Par un jugement n° 1205439 du 6 octobre 2015, le tribunal administratif de Marseille a rejeté sa demande.
Procédure devant la Cour :
Par une requête enregistrée le 8 décembre 2015, M. D..., représenté par Me B..., demande à la Cour :
1°) d'annuler ce jugement du tribunal administratif de Marseille ;
2°) d'annuler la décision du ministre de l'intérieur du 27 juillet 2012 portant mutation à compter du 1er septembre 2012 ;
3°) d'enjoindre au ministre de l'intérieur de le réaffecter dans ses anciennes fonctions en Guadeloupe ;
4°) de mettre à la charge de l'Etat le paiement de la somme de 3 500 euros en application de l'article L. 761-1 du code de justice administrative.
Il soutient que :
- la décision a été signée par une autorité incompétente ;
- le ministre était tenu de consulter la commission administrative paritaire ;
- il n'a pas été informé de la possibilité de consulter son dossier ;
- il n'a pas été informé des emplois vacants ;
- la décision en litige n'est ni fondée sur un motif d'intérêt général, ni liée au fonctionnement des services de police ;
- la décision en litige porte atteinte aux droits acquis ;
- cette décision porte une atteinte disproportionnée à sa vie familiale.

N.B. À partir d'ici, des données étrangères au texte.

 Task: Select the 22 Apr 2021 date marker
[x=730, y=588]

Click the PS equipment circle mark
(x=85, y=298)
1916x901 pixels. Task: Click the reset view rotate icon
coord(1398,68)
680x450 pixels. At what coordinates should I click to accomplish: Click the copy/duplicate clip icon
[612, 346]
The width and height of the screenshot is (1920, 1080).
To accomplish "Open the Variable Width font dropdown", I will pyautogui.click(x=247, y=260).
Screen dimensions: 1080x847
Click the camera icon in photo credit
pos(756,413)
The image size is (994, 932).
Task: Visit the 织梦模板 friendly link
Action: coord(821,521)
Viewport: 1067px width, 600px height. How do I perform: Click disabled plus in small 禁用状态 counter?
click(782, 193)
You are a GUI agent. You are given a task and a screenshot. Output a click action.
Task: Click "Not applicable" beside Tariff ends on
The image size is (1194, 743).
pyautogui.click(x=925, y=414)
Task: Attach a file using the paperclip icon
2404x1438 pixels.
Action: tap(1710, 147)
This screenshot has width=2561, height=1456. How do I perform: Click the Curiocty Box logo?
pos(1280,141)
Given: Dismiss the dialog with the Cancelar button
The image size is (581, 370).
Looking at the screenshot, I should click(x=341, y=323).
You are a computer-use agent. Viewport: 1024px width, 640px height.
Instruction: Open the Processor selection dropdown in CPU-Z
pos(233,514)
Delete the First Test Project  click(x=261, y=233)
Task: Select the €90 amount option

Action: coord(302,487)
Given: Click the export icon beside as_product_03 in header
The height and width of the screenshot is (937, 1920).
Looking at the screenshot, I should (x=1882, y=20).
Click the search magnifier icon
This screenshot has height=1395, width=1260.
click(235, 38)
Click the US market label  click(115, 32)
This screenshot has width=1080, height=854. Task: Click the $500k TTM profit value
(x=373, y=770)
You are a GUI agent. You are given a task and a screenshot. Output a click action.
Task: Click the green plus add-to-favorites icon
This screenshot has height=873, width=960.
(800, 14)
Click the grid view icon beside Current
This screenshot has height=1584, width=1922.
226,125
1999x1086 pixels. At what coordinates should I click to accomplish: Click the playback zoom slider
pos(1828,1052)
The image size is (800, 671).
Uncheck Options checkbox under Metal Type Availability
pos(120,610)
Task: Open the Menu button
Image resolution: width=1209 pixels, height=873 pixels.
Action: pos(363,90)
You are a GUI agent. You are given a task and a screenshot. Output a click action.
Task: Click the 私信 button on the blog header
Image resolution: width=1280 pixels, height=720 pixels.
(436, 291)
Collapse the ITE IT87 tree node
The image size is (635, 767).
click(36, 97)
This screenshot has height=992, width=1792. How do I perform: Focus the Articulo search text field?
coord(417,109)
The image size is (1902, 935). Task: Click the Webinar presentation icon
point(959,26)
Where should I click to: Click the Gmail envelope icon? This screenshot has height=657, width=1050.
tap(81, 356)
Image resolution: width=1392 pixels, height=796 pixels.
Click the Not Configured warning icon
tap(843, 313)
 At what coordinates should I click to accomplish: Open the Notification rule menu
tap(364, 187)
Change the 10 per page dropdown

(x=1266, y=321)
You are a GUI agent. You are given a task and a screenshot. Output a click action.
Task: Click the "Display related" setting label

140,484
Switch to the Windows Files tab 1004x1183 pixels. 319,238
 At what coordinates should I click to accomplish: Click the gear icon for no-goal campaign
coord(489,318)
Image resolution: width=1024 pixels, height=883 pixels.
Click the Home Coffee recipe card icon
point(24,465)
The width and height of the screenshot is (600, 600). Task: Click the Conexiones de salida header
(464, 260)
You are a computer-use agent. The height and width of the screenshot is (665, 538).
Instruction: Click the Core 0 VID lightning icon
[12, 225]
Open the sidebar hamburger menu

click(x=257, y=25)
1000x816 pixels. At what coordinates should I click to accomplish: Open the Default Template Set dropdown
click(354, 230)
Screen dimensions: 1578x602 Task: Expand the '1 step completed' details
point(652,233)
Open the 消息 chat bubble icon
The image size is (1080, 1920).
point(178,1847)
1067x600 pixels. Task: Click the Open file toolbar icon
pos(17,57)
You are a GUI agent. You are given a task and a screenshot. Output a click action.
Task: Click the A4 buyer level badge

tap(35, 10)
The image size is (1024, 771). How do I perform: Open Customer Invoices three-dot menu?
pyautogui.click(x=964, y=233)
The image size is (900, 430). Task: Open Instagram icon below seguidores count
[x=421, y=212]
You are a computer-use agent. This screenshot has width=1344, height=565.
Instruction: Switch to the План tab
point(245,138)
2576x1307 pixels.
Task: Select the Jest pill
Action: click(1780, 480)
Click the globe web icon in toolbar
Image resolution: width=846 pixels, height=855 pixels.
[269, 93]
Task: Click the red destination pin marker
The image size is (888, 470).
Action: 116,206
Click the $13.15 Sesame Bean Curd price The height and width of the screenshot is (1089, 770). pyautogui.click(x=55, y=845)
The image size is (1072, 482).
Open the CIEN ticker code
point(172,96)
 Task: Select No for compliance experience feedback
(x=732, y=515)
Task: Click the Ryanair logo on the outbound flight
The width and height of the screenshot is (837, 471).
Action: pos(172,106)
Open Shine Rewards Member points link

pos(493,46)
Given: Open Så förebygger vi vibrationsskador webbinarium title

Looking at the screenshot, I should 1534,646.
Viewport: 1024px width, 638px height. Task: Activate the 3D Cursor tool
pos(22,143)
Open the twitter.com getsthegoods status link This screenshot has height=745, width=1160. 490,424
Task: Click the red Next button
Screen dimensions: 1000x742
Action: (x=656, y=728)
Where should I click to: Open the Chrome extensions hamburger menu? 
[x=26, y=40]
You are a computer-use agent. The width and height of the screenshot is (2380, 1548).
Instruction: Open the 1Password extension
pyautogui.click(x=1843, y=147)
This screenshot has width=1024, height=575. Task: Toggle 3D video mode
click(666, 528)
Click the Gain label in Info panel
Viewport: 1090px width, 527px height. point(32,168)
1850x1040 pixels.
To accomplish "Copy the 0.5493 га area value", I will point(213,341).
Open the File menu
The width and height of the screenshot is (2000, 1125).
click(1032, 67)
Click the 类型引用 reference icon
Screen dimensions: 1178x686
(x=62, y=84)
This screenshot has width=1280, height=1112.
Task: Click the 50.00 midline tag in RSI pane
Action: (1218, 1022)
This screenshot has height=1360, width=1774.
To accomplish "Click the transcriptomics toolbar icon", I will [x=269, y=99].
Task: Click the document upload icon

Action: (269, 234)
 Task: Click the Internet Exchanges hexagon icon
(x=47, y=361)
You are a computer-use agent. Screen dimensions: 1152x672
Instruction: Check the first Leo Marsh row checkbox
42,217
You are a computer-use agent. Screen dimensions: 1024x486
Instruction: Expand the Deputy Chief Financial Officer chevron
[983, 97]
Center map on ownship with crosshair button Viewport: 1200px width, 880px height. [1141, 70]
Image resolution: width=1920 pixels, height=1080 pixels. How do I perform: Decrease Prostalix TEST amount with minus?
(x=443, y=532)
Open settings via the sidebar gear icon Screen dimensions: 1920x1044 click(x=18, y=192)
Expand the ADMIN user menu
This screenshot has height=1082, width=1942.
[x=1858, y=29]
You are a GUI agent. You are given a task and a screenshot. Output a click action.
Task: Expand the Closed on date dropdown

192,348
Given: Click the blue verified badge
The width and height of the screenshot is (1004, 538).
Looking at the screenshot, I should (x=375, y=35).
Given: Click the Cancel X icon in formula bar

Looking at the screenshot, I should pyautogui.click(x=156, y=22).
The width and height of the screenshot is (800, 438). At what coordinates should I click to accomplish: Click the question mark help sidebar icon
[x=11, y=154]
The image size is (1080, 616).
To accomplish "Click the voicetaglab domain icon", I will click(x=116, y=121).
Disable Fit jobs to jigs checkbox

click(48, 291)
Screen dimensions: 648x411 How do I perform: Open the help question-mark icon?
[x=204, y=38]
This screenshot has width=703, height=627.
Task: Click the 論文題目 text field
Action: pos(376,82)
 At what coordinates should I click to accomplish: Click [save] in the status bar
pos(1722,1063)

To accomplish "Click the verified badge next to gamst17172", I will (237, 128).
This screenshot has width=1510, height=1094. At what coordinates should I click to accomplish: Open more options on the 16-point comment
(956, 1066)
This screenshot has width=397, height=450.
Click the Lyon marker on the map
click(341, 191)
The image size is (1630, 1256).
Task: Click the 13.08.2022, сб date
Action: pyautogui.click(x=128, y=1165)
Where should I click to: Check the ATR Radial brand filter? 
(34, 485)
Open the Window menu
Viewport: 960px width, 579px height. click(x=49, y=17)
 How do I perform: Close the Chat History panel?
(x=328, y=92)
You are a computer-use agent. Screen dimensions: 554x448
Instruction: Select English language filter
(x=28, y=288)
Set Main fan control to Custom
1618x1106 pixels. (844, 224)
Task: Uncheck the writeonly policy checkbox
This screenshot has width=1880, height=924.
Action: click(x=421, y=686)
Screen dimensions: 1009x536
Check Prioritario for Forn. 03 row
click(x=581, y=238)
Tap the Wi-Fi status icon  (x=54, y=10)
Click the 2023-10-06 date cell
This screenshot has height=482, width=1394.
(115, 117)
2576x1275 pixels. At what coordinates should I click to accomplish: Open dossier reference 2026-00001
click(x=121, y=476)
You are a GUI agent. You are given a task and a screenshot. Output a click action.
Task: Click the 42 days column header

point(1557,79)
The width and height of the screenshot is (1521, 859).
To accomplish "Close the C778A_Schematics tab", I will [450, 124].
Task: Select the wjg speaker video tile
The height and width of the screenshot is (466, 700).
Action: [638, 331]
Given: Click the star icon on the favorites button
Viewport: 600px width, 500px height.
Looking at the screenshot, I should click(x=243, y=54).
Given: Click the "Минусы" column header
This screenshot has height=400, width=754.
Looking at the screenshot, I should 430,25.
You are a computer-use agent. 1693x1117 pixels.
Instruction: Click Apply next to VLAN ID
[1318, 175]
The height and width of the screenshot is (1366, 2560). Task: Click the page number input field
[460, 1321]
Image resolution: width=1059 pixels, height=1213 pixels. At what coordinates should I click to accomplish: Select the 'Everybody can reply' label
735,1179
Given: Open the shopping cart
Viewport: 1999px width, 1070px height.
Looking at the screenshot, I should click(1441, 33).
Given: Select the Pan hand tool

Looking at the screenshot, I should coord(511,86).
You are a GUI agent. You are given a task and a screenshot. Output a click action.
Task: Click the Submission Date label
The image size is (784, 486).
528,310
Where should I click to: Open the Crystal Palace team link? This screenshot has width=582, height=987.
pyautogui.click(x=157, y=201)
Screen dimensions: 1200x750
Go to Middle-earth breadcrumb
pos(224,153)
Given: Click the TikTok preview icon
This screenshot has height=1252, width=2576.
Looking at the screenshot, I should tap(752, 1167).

Une mise en demeure de présenter un mémoire en défense a été adressée au ministre de l'intérieur le 8 février 2018 en application de l'article R. 612-3 du code de justice administrative.
Vu les autres pièces du dossier.
Vu :
- la loi n° 84-16 du 11 janvier 1984 ;
- la loi n° 95-73 du 21 janvier 1995 ;
- le décret n° 95-654 du 9 mai 1995 ;
- l'arrêté du 20 octobre 1995 pris pour l'application de l'article 28 du décret du 9 mai 1995 ;
- le code de justice administrative.
Le président de la Cour a désigné M. d'Izarn de Villefort pour présider la formation de jugement en application de l'article R. 222-26 du code de justice administrative.
Les parties ont été régulièrement averties du jour de l'audience.
Ont été entendus au cours de l'audience publique :
- le rapport de M. Coutel,
- les conclusions de M. Angéniol, rapporteur public,
- et les observations de Me B..., représentant M. D....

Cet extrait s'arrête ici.